Sam’s strip n’a pas rencontré le succès escompté, trop private joke d’une certaine manière, manquant d’une certaine poésie peut-être. Sam se dit «prêt à tout pour faire rire» dans le dernier strip et se condamne sur cette boutade.[7] Pour Mort Walker ce sera peut-être aussi une manière de faire de l’Histoire de la bande dessinée autrement. Une dizaine d’années plus tard il réalisera un musée de la bande dessinée qui ouvrira en 1974. Ce National Cartoon Museum déménagera plusieurs fois avant de fermer ses portes en 2002, laissant une collection de 200 000 originaux aujourd’hui intégrée dans celle de la Ohio State University. Sam’s strip a donc été la première brique (non jetée) d’un musée qui n’eut rien d’imaginaire.[8]

Notes

  1. Du moins pour les moins de 40 ans voire même de 45. Pas de présence en librairie comme Schulz, encore moins à la télé en dessins animés, auxquels s’ajoute la disparition des strips dans la presse qui ne date pas non plus. Bref et sans ajouter la fin du service militaire, nous pouvons constater que l’œuvre de Mort Walker semble bel et bien oubliée dans nos contrées ennéaphiles.

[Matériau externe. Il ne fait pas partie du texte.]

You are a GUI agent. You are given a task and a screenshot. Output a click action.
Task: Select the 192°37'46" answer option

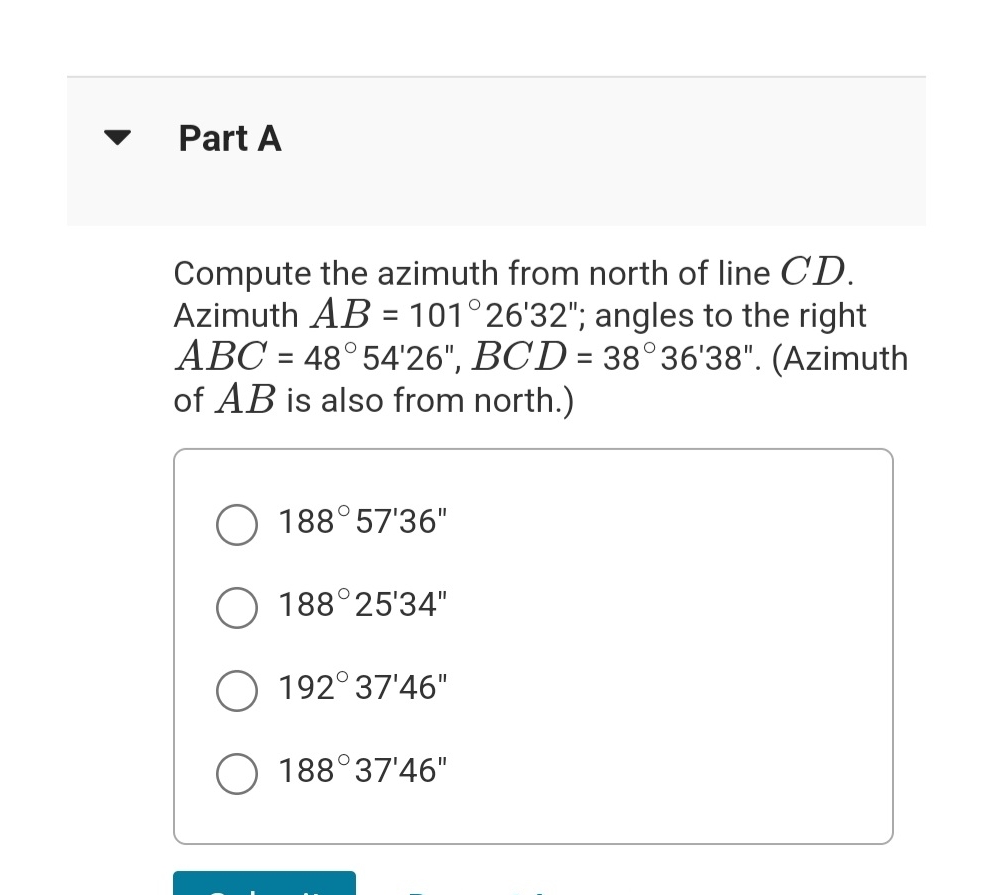[x=237, y=690]
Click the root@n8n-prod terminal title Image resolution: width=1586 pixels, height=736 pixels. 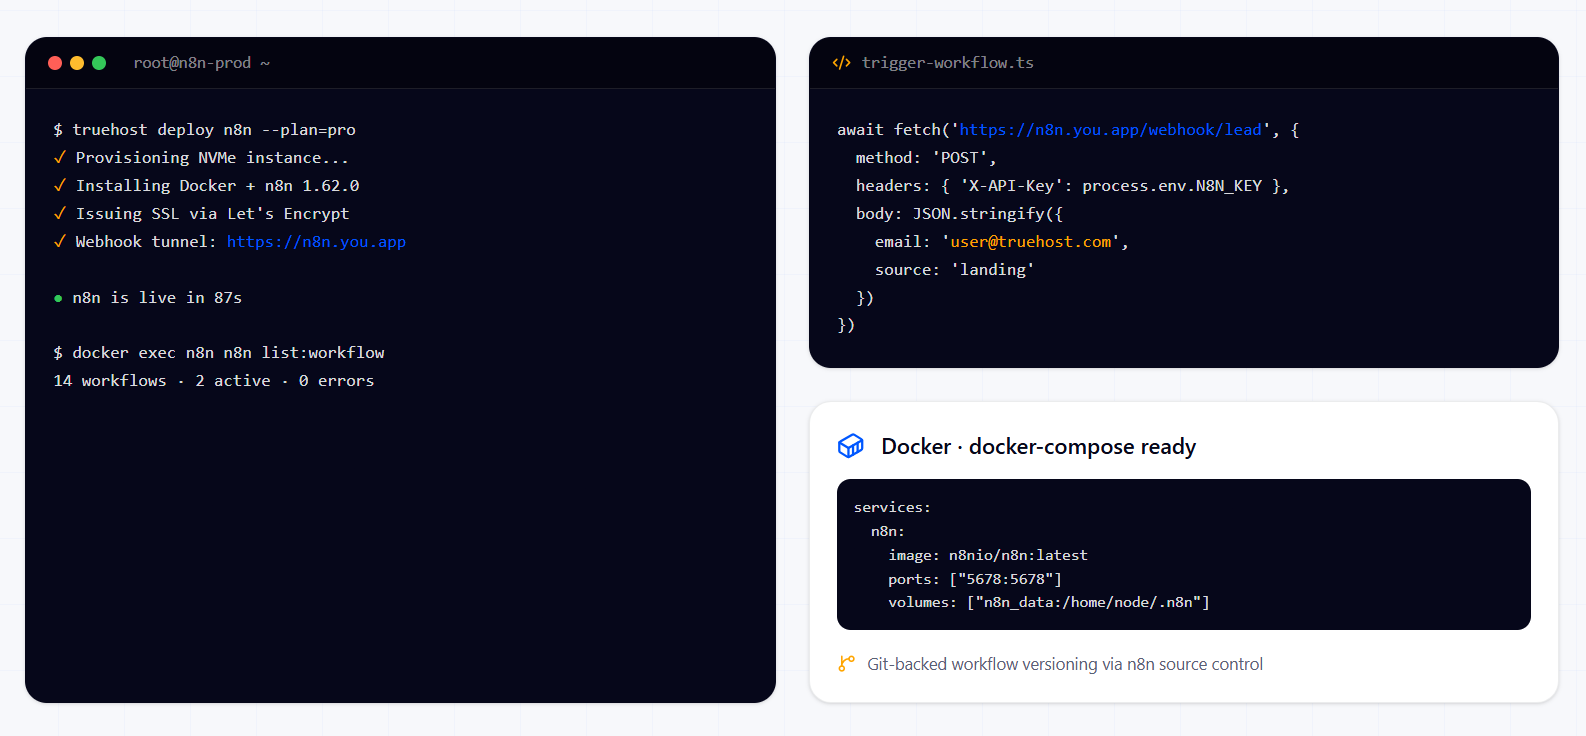tap(202, 63)
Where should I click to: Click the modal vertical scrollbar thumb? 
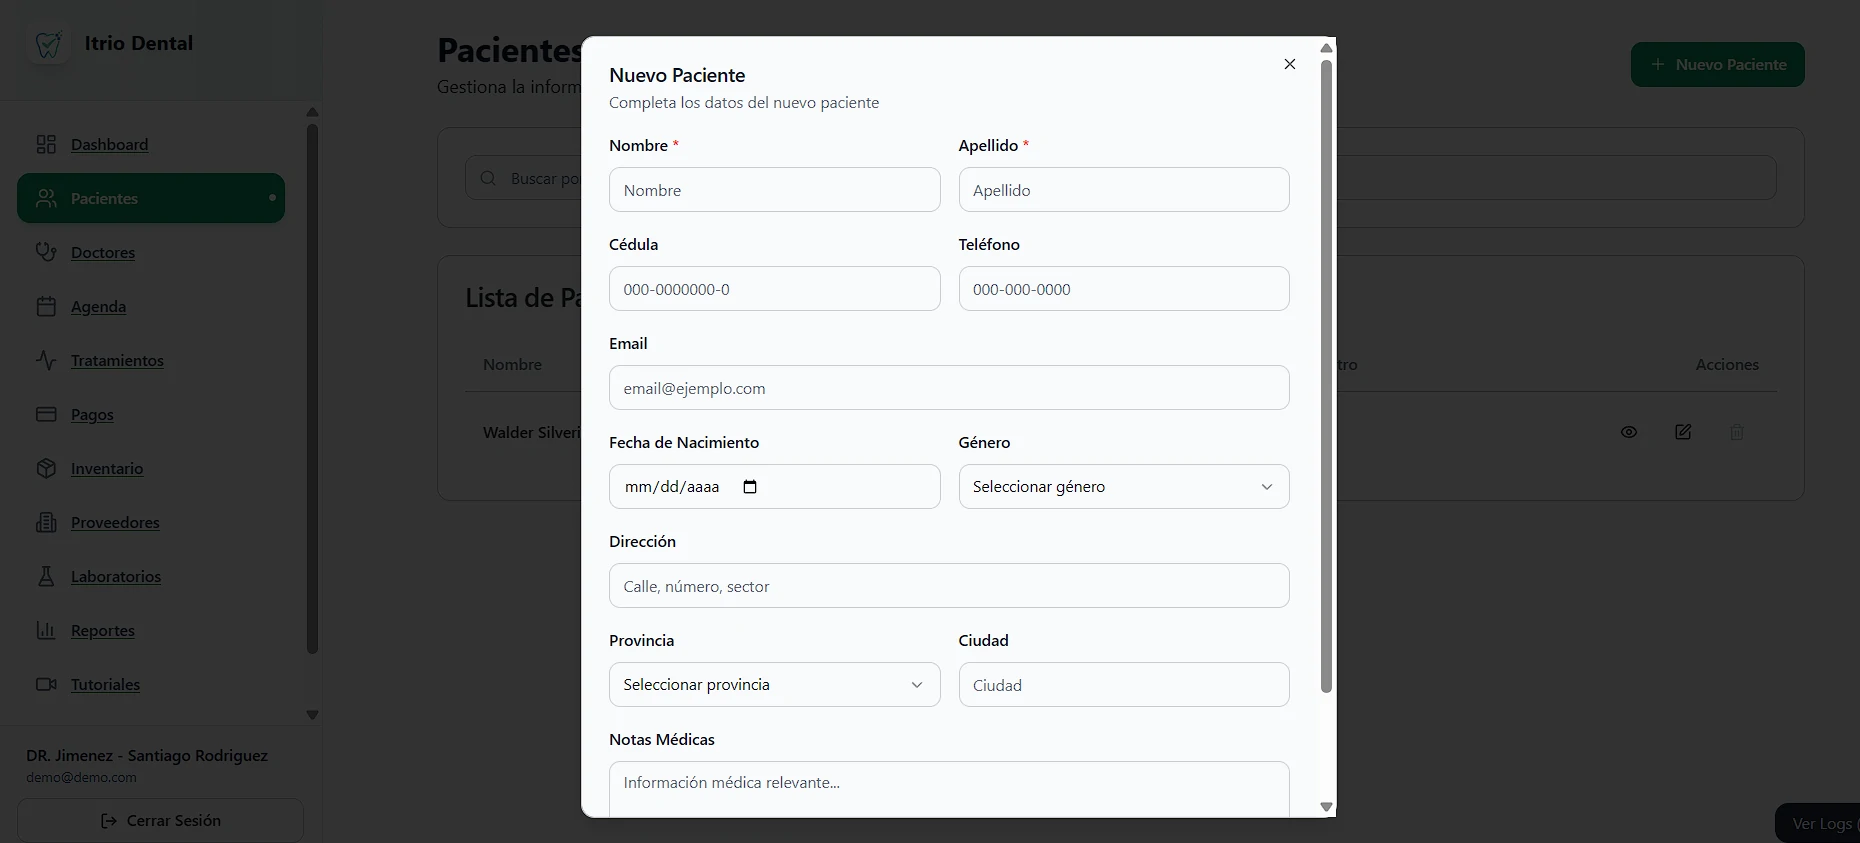[1326, 375]
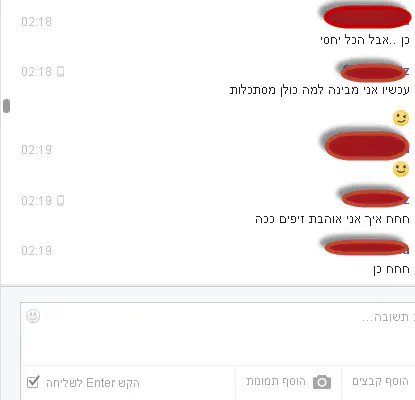Image resolution: width=415 pixels, height=400 pixels.
Task: Open redacted sender name above עכשיו אני מבינה
Action: pyautogui.click(x=374, y=72)
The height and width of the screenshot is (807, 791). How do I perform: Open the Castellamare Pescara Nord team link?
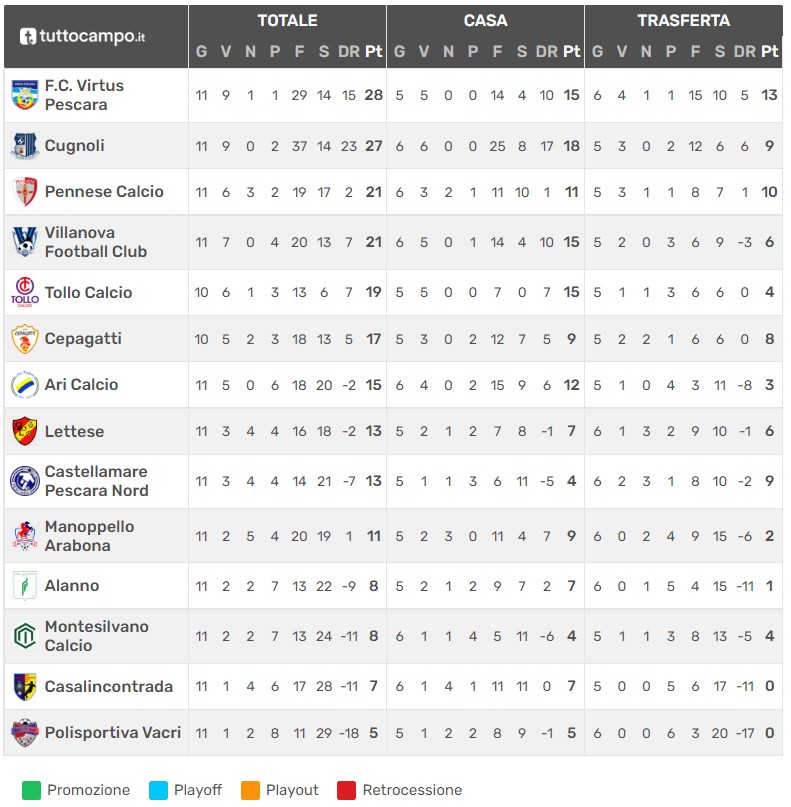pos(96,481)
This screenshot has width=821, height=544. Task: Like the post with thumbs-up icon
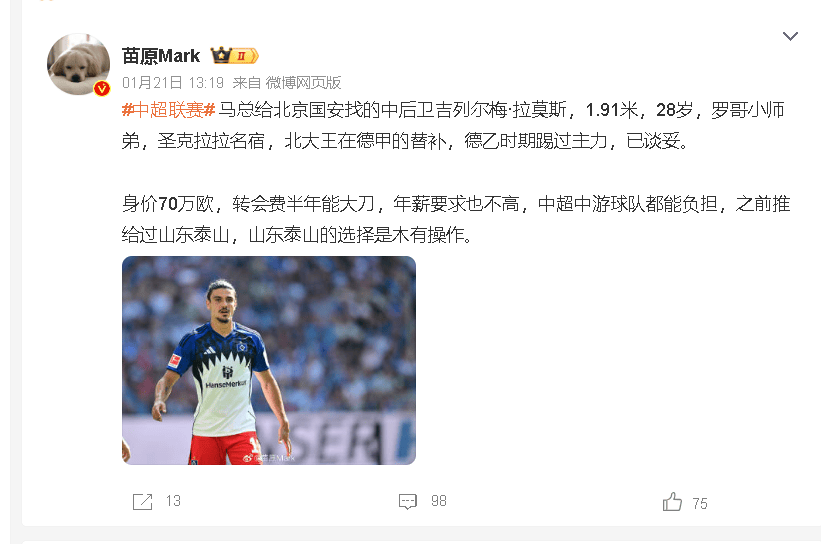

  2. Qui s’appellera Silo quand les personnages seront tout deux repris en 1977 dans le strip Sam & Silo, et transformés en policiers de quartier débonnaires.
  3. Mort Walker n’est pas comme Schulz l’unique auteur de son œuvre. Il s’est rapidement entouré de collaborateurs, dont Jerry Dumas. Autour de Beetle Bailey et Hi and Lois s’est créé un studio où les fils de Walker ont fini par travailler, voire même les fils de ses premiers collaborateurs.
  4. D’abord une perception liée à l’enfance, à la fois par les séries qui ont marqué la jeunesse des deux auteurs, mais aussi comme genre pour enfant en faisant directement allusion aux illustrateurs des livres de contes (ici John Tenniel l’illustrateur d’Alice au pays des merveilles). Ensuite une utilisation adulte des comic strips puisqu’il y a une analyse de leurs mécanismes, de leur Histoire, mais aussi comme commentaires de l’actualité et des principaux événements mondiaux.
  5. En y faisant écho ou au contraire en faisant tout pour ne pas le faire.
  6. Sur ces deux derniers points les notes en fin de volume et la traduction réalisée par Harry Morgan reste un travail remarquable et emblématique de ce qu’il faut faire.
  7. Nous noterons aussi que le strip ou le gag en une ou deux planches ont été les seules formes qui très tôt et pendant longtemps ont permis d’apporter à des degrés divers un certain recul sur certaines particularités de la bande dessinée. Dans les années 30, Hergé se dessinant comme dessinateur rabroué par ses personnages Quick et Flupke en sont un exemple.
  8. Notons que Mort Walker a poursuivi son analyse du vocabulaire des comics dans son The lexicon of comicana publié en 1980. Pour plus d’informations sur Mort Walker, je renvoie à l’entretien fleuve de R.C. Harvey publié dans The Comics Journal n°297 d’Avril 2009.